In an ideal world, every woman who has ever experienced even the briefest or most minor reproductive health complication (and this must be 98% of women, right?) would see that she has made choices, even if she hasn’t quite realized it. If you had a 20-week fetal scan (sometimes called an Anomaly Scan) while pregnant, you have not only made choices but you overtly value the concept of choice. Though the scan has recently become yet another opportunity to participate in what I think of as the tradition of Fetus Fetish, where you may be given the option to pay $$$ to get a 3-d sonogram image to take home and play “baby” with, the scan is medically meant to check the development of the fetus for anomalies, to check a woman’s uterus for anomalies, to identify problems before they become life-threatening, for the fetus and for the woman, to identify problems with which someone who perhaps very much wants children might feel unequipped to deal, to identify problems so that one can choose what to do.
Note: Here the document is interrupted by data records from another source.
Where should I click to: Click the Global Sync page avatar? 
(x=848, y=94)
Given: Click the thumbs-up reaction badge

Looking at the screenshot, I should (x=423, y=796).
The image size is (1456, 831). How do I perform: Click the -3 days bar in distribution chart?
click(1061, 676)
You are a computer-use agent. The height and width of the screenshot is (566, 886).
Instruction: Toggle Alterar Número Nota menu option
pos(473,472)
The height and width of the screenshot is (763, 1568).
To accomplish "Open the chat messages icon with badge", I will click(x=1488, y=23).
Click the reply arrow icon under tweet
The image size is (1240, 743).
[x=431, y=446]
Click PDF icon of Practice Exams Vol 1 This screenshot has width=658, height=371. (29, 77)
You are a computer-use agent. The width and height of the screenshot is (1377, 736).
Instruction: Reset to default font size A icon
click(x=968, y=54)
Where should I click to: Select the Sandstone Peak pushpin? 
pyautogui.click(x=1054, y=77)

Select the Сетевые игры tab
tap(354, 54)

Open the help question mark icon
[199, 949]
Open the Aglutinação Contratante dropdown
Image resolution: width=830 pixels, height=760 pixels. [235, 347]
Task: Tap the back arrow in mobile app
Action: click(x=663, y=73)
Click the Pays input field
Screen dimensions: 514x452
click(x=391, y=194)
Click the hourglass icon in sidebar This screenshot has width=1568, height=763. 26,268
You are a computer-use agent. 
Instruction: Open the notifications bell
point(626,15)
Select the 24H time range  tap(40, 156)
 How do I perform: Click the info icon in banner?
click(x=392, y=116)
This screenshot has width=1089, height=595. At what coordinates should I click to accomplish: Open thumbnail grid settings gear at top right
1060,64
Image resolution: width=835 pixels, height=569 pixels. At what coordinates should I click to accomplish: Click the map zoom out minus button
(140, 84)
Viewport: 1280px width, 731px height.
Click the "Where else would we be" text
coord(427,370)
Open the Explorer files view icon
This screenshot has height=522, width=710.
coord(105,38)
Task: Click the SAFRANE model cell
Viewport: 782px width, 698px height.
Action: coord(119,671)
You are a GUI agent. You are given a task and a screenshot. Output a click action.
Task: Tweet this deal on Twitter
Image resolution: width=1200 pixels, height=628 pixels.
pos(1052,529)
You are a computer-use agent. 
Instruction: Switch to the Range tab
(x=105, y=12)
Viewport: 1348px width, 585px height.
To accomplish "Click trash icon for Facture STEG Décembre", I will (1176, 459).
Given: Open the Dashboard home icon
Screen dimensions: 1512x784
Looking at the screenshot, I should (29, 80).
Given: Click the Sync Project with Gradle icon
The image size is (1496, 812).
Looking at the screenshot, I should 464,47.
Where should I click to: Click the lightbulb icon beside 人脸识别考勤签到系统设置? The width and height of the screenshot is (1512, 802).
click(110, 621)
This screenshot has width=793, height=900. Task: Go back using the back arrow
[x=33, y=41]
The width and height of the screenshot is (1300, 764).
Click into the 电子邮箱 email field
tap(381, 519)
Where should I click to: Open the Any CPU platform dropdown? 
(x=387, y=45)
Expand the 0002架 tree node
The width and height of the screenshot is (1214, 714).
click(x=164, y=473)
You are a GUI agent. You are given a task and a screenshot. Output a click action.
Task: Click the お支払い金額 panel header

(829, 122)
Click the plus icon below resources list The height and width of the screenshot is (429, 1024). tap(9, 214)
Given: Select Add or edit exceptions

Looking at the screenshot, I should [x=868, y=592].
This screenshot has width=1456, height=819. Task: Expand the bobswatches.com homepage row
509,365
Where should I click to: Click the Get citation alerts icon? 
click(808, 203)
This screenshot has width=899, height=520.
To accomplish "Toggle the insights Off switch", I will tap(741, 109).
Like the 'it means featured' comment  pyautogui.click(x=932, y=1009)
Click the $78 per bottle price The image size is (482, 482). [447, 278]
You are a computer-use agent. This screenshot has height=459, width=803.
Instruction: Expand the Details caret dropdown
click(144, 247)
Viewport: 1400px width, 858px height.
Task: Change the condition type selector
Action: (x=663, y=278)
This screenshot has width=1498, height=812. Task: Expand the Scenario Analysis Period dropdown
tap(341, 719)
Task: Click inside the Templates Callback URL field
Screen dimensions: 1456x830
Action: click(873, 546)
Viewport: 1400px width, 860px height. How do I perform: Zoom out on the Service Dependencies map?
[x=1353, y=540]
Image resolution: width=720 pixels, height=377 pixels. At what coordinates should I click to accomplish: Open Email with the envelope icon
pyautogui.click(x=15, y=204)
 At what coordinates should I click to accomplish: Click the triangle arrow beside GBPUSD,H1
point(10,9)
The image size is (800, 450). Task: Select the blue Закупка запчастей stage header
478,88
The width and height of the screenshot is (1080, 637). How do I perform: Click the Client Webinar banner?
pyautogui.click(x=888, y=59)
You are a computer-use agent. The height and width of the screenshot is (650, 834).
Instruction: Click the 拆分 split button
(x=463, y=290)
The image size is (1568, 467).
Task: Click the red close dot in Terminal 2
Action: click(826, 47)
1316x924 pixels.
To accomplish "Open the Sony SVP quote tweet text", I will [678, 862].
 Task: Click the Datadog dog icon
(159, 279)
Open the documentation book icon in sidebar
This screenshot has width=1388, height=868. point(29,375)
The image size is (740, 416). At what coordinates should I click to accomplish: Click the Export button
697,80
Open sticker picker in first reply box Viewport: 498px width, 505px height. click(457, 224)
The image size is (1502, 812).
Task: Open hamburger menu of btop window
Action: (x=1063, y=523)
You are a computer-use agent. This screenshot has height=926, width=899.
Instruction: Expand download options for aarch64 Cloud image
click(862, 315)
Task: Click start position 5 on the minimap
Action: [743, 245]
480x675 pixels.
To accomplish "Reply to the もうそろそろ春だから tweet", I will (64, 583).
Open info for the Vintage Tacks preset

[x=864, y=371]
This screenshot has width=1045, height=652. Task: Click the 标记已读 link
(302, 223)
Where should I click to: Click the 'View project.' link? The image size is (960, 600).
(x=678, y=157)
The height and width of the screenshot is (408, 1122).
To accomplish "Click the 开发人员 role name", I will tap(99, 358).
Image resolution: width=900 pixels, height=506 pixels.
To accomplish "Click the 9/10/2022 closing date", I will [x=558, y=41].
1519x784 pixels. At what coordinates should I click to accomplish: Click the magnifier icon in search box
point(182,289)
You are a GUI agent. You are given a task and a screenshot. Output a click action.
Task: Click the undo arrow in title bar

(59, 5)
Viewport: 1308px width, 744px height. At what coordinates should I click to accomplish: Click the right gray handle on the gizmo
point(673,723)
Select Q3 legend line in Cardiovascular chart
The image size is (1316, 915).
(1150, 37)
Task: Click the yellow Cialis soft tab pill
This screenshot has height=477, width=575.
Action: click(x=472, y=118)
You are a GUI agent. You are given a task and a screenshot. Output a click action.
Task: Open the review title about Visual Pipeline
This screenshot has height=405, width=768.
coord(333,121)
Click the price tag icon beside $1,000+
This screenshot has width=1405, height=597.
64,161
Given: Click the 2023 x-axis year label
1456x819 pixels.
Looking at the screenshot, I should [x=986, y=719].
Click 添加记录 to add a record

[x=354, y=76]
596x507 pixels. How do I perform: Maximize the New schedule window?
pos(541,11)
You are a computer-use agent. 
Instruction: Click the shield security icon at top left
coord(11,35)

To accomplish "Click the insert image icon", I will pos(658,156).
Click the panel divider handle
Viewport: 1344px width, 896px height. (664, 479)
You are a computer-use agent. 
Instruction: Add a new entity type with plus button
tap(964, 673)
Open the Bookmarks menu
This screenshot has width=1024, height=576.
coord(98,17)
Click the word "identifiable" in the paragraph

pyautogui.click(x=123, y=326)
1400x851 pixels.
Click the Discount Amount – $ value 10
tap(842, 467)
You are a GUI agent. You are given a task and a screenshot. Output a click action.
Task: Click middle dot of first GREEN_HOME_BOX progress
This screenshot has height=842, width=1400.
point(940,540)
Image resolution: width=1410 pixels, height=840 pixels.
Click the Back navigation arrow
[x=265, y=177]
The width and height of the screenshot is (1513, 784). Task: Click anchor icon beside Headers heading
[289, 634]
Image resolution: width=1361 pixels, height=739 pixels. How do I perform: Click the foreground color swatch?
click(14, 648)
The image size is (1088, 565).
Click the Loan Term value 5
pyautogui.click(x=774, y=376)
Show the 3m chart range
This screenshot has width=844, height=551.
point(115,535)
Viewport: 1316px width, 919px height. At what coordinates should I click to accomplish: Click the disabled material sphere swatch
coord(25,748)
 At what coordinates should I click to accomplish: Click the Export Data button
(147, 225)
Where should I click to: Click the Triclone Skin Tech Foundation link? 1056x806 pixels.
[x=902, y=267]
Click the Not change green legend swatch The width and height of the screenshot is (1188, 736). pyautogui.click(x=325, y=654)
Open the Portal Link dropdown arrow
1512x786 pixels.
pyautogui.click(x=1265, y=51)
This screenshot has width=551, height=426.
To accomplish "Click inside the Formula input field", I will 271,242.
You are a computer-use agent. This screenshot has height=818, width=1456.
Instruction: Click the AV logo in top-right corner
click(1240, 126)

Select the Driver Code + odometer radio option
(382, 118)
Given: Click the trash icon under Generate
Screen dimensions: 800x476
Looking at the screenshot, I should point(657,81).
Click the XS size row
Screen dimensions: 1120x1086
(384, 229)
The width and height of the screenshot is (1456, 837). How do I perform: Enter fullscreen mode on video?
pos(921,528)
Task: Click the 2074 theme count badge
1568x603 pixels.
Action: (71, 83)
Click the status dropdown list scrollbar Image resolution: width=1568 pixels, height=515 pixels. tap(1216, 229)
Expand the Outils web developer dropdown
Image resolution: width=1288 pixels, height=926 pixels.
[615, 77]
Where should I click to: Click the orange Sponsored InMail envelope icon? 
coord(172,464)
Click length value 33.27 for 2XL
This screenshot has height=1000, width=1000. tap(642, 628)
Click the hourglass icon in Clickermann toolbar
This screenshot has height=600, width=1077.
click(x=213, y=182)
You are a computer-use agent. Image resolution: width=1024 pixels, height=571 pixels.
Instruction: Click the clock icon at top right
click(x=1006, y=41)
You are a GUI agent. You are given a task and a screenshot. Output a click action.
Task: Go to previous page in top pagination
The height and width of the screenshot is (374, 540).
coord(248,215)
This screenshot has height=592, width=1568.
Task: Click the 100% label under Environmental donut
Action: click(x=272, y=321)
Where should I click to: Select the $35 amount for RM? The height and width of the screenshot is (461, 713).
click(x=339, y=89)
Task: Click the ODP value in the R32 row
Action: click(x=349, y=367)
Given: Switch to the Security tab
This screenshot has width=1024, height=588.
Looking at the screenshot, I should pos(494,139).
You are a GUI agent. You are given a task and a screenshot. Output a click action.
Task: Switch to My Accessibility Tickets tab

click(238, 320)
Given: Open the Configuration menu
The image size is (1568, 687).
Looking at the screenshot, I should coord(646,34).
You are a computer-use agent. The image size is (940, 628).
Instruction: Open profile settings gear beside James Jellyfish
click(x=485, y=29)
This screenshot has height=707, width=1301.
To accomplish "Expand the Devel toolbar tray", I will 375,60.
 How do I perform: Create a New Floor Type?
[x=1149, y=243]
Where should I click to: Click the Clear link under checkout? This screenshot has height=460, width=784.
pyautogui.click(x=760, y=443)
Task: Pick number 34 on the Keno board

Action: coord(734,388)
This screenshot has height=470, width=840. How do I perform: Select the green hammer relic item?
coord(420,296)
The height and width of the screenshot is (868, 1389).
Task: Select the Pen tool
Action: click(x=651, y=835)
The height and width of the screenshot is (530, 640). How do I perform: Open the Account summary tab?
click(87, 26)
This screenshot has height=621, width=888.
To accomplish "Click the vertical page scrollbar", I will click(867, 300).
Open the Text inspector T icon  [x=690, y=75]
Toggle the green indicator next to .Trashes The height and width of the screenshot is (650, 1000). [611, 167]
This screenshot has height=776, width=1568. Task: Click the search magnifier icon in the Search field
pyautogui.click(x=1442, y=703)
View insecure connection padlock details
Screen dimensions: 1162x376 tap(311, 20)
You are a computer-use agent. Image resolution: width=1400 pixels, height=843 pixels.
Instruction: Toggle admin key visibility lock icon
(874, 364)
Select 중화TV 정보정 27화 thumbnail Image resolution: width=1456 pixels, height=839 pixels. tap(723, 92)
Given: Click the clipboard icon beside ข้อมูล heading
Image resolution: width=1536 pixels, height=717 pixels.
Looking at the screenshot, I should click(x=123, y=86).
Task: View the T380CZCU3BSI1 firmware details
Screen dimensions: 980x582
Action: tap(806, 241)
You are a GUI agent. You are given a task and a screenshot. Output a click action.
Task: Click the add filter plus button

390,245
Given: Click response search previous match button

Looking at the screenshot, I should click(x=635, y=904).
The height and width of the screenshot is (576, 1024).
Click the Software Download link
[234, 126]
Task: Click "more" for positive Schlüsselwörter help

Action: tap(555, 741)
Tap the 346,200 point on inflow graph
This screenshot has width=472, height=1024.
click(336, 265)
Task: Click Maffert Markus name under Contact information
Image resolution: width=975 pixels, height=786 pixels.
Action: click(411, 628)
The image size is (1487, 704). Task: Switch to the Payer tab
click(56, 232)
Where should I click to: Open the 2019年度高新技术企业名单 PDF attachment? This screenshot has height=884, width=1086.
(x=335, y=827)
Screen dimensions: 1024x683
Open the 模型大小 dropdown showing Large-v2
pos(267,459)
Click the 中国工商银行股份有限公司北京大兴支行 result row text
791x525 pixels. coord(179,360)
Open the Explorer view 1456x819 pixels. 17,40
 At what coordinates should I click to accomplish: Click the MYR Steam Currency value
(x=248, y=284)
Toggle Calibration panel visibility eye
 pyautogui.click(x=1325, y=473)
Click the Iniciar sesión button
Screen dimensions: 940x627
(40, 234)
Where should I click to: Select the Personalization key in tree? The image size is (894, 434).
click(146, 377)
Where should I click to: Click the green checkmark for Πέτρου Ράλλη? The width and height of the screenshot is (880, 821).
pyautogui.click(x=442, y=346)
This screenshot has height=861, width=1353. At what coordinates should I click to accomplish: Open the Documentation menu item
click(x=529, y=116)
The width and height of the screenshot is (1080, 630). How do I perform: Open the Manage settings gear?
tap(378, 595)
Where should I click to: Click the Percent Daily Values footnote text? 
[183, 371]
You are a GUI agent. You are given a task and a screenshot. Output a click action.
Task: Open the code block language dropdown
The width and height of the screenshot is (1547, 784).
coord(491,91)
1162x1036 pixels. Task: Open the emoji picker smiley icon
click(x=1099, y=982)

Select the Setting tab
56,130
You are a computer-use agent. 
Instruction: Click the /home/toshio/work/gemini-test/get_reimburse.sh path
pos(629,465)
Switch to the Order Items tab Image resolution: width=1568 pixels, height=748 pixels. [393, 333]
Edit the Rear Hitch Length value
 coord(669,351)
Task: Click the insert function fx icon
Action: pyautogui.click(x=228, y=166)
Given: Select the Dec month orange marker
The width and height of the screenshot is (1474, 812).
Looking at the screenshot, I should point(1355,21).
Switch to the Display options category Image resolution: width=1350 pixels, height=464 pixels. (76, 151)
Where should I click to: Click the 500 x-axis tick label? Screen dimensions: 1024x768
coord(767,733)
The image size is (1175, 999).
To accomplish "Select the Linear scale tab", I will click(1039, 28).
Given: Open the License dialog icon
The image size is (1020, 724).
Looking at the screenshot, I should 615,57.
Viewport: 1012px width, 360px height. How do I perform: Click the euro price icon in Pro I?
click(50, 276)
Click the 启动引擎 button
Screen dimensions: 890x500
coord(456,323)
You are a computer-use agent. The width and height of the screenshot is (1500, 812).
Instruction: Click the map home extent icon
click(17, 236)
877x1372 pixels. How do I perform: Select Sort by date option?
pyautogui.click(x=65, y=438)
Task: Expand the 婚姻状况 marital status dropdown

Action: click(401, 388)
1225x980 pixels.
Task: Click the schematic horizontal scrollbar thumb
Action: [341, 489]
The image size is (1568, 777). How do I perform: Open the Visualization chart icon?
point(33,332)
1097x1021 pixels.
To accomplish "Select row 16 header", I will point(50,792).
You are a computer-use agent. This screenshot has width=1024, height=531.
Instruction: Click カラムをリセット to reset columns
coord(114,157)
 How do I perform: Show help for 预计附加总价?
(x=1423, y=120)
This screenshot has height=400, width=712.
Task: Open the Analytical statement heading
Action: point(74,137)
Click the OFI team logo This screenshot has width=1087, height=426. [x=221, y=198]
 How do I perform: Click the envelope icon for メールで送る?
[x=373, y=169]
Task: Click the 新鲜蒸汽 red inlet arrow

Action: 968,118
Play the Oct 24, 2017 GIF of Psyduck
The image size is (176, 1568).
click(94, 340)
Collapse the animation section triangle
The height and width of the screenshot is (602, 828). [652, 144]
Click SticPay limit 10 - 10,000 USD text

This scan can be heartmaking (it really is amazing to see what a woman’s body can do) and it can be heartbreaking. What it cannot be is disconnected from reproductive choice.
And so, as much as I want to full-throatedly defend the right of teenagers and the poor to get the safe abortions they desire and/or need, I also want to shift the spotlight from them a bit, to take on a bit of the burden by arguing from the most privileged of positions that antiabortion’s lack of interest in my reproductive choices is a straight shot into the heart of that rhetoric’s fundamental cruelty. When I miscarried at 10 weeks a very wanted pregnancy, I awoke from the anesthesia after a D&C and caught a glimpse of the tissue that my doctor had removed from my body. The only thought that crossed my riven mind was that I couldn’t believe that there are politicians who think they could enter into that space—that space—in which almost anything can happen, in which lives get made and unmade, in which limits do not hold, a space in which my body does the work and pays the freaking bill.